----- Material for the task

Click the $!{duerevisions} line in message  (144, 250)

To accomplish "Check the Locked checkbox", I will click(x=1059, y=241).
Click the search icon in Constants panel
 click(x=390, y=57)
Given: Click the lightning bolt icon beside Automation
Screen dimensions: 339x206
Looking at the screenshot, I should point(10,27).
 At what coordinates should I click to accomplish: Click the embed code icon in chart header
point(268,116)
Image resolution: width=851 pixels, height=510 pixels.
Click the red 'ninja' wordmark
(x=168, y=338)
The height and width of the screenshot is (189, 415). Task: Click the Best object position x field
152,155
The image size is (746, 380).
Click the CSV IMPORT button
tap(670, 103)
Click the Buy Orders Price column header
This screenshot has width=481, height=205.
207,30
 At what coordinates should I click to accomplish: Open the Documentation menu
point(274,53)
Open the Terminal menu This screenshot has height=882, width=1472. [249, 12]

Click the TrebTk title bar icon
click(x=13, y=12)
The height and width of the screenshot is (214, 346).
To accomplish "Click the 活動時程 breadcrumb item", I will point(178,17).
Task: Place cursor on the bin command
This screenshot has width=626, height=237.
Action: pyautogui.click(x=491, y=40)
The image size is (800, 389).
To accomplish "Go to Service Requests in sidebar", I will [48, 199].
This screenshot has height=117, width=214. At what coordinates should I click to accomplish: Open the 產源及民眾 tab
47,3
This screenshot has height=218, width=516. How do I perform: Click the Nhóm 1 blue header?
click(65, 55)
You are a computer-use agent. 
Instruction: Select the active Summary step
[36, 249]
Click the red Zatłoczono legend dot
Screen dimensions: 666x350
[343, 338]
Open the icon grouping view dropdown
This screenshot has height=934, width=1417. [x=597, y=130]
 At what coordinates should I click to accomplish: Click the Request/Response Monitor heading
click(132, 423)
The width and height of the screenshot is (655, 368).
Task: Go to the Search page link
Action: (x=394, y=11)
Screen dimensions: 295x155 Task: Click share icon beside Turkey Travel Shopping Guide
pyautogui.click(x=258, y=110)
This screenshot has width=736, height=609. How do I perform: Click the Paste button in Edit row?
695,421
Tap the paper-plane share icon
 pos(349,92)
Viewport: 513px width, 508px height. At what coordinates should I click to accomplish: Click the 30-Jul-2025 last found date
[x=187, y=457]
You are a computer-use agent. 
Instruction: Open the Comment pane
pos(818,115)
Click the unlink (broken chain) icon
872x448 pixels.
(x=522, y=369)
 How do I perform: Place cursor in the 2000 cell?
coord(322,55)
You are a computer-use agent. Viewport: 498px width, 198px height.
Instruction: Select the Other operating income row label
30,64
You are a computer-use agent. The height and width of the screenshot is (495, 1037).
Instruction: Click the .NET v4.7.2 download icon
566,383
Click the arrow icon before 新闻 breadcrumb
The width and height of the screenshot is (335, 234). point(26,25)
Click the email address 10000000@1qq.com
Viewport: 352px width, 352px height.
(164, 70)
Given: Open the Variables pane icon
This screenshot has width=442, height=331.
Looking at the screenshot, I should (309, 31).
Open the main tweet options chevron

----------

* _Exercise description_:
Return only the part of the records above that opens with the line containing "Click the search icon in Constants panel" and closes with the line containing "The image size is (746, 380).", ends included.

* _Task result_:
Click the search icon in Constants panel
 click(x=390, y=57)
Given: Click the lightning bolt icon beside Automation
Screen dimensions: 339x206
Looking at the screenshot, I should point(10,27).
 At what coordinates should I click to accomplish: Click the embed code icon in chart header
point(268,116)
Image resolution: width=851 pixels, height=510 pixels.
Click the red 'ninja' wordmark
(x=168, y=338)
The height and width of the screenshot is (189, 415). Task: Click the Best object position x field
152,155
The image size is (746, 380).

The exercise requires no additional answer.